Once the line containing "Select the Games" is found in the entries below, restate it and each following line word for word, stopping after the line containing "This screenshot has width=716, height=434.".

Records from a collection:
□ □ □ □

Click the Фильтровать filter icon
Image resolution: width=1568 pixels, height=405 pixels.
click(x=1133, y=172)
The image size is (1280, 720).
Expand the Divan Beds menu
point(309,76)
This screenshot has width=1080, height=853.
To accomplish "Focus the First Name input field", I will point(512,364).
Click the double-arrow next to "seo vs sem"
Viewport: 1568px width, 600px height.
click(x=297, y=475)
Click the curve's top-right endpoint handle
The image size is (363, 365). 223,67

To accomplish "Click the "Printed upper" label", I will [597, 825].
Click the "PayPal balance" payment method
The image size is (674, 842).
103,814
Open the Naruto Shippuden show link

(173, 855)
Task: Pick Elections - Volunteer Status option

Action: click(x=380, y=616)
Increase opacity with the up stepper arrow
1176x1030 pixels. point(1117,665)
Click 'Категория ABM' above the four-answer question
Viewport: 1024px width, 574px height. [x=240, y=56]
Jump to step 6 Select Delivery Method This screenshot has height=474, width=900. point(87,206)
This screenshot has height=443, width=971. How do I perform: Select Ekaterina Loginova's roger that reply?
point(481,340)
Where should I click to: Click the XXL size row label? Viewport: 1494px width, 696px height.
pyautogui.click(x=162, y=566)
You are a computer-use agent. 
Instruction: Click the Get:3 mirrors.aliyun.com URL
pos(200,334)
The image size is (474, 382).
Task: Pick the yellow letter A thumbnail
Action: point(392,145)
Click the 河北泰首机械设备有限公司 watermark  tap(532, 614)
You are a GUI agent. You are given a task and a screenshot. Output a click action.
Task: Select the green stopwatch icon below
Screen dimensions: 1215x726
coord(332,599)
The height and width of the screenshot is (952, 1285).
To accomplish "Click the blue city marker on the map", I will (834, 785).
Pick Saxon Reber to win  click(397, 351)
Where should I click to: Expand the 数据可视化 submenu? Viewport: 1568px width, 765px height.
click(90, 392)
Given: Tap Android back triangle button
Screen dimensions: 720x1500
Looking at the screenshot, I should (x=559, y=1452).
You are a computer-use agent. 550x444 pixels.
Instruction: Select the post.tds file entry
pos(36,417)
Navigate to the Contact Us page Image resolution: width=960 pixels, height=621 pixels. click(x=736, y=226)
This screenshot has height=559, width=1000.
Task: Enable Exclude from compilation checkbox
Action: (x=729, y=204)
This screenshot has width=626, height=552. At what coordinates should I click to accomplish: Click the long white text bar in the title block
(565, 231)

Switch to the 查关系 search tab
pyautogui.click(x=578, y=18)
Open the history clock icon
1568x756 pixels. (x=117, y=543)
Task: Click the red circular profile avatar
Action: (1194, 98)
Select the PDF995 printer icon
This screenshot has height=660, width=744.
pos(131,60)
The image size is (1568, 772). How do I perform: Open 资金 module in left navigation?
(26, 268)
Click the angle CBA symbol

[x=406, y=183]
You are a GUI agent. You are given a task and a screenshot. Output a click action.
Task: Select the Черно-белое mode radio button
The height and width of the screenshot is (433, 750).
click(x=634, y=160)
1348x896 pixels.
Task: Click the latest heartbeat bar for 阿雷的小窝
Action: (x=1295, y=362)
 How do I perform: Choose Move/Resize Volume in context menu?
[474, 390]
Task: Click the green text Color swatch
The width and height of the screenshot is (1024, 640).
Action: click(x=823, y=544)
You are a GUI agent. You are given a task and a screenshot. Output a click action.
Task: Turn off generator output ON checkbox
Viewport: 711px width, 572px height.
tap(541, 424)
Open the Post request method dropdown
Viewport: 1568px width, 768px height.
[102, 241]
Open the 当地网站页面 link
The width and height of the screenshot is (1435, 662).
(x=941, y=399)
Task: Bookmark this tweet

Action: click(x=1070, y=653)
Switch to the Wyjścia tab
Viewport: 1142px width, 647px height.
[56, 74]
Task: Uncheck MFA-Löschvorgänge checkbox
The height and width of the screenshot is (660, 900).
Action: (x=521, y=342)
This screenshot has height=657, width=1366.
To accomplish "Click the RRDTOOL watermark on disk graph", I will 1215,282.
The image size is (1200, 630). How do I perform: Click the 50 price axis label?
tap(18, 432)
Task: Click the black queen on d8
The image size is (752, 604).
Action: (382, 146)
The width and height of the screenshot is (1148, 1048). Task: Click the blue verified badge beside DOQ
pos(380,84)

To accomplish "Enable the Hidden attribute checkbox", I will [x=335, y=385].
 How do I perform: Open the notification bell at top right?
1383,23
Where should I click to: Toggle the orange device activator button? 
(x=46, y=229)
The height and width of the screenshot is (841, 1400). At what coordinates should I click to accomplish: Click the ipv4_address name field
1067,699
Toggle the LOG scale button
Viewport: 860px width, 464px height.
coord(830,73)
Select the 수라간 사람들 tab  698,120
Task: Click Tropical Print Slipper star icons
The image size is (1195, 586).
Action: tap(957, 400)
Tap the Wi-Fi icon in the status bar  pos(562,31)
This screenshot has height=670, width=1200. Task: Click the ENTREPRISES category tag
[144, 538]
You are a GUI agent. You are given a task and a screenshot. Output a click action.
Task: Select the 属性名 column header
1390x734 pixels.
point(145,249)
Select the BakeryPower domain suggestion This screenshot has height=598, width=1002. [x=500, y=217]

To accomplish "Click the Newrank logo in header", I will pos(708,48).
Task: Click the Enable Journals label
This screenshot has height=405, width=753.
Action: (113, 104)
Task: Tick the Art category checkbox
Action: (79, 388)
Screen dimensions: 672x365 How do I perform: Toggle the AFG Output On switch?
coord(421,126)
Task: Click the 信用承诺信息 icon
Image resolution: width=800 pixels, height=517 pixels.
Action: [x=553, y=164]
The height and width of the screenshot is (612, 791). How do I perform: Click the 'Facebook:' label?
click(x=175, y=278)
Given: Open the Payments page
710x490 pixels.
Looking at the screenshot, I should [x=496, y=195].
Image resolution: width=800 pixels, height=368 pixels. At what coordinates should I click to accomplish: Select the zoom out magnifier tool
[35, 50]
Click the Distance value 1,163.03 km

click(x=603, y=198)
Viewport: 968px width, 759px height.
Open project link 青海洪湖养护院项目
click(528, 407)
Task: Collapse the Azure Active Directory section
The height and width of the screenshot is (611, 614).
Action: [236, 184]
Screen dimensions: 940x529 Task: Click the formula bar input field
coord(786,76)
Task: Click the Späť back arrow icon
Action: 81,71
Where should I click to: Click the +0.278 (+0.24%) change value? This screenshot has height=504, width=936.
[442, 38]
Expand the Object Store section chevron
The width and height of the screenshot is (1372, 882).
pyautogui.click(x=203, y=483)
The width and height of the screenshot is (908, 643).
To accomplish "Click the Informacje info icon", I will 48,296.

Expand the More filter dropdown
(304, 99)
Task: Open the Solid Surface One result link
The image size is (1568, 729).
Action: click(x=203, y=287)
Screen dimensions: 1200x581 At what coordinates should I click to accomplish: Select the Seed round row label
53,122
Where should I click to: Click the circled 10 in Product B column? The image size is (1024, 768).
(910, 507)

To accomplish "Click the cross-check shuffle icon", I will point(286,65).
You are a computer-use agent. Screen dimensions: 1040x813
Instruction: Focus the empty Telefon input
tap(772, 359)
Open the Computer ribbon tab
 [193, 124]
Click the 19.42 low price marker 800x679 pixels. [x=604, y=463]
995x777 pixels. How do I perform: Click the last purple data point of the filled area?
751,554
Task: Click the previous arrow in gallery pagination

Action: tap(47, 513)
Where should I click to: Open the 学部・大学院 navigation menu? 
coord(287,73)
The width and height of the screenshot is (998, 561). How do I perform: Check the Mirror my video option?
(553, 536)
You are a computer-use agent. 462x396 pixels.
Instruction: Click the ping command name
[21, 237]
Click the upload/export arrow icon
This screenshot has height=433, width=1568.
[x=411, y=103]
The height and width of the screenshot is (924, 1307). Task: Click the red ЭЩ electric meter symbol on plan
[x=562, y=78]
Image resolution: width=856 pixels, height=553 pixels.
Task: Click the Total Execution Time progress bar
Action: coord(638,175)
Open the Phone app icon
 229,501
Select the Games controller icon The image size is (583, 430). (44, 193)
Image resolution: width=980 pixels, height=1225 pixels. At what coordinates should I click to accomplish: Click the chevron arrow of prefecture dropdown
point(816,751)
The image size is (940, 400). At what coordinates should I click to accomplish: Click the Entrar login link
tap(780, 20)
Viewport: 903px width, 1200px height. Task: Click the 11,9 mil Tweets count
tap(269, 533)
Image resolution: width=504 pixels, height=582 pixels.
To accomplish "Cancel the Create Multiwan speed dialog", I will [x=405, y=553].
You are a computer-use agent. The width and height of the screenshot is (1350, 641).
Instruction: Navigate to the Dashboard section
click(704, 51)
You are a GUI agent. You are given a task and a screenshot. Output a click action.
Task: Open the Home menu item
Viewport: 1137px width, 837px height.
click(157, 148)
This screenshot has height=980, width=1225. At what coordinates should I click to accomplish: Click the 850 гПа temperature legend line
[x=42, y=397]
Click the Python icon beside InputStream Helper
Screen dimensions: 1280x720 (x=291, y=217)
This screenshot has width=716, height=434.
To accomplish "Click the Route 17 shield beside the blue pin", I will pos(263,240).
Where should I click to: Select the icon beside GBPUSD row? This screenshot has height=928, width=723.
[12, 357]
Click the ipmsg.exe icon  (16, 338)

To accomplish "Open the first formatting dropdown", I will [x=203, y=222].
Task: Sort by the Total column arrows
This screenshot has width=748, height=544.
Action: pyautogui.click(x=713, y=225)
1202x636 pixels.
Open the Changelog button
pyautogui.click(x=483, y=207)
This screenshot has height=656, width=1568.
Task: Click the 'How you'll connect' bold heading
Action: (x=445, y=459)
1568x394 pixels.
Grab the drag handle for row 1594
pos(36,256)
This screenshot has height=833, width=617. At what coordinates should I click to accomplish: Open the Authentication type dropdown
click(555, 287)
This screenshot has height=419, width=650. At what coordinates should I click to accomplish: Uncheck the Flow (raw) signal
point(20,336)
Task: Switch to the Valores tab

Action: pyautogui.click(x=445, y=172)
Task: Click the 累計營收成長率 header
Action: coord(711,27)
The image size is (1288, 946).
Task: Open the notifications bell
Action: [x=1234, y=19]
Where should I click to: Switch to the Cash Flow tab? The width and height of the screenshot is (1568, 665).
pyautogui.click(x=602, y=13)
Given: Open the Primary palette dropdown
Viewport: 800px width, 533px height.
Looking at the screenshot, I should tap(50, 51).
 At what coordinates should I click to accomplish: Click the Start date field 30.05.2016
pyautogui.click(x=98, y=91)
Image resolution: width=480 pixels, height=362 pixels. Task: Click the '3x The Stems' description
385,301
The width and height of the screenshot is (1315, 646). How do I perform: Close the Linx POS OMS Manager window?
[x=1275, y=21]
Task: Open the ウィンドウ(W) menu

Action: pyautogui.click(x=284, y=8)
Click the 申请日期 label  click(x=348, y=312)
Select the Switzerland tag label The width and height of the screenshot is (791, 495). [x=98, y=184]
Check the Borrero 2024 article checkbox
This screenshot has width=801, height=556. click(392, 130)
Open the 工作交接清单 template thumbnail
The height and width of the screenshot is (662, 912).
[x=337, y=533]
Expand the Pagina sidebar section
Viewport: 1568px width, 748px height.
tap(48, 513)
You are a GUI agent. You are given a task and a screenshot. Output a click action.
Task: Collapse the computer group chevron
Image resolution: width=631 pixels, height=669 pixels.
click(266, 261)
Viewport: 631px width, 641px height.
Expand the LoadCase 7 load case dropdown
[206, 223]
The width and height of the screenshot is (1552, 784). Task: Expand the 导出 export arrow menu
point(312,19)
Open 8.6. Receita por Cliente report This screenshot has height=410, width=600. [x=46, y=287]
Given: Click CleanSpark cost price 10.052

□ □ □ □

_Reply to the task:_
Select the Games controller icon The image size is (583, 430). (44, 193)
Image resolution: width=980 pixels, height=1225 pixels. At what coordinates should I click to accomplish: Click the chevron arrow of prefecture dropdown
point(816,751)
The image size is (940, 400). At what coordinates should I click to accomplish: Click the Entrar login link
tap(780, 20)
Viewport: 903px width, 1200px height. Task: Click the 11,9 mil Tweets count
tap(269, 533)
Image resolution: width=504 pixels, height=582 pixels.
To accomplish "Cancel the Create Multiwan speed dialog", I will [x=405, y=553].
You are a computer-use agent. The width and height of the screenshot is (1350, 641).
Instruction: Navigate to the Dashboard section
click(704, 51)
You are a GUI agent. You are given a task and a screenshot. Output a click action.
Task: Open the Home menu item
Viewport: 1137px width, 837px height.
click(157, 148)
This screenshot has height=980, width=1225. At what coordinates should I click to accomplish: Click the 850 гПа temperature legend line
[x=42, y=397]
Click the Python icon beside InputStream Helper
Screen dimensions: 1280x720 (x=291, y=217)
This screenshot has width=716, height=434.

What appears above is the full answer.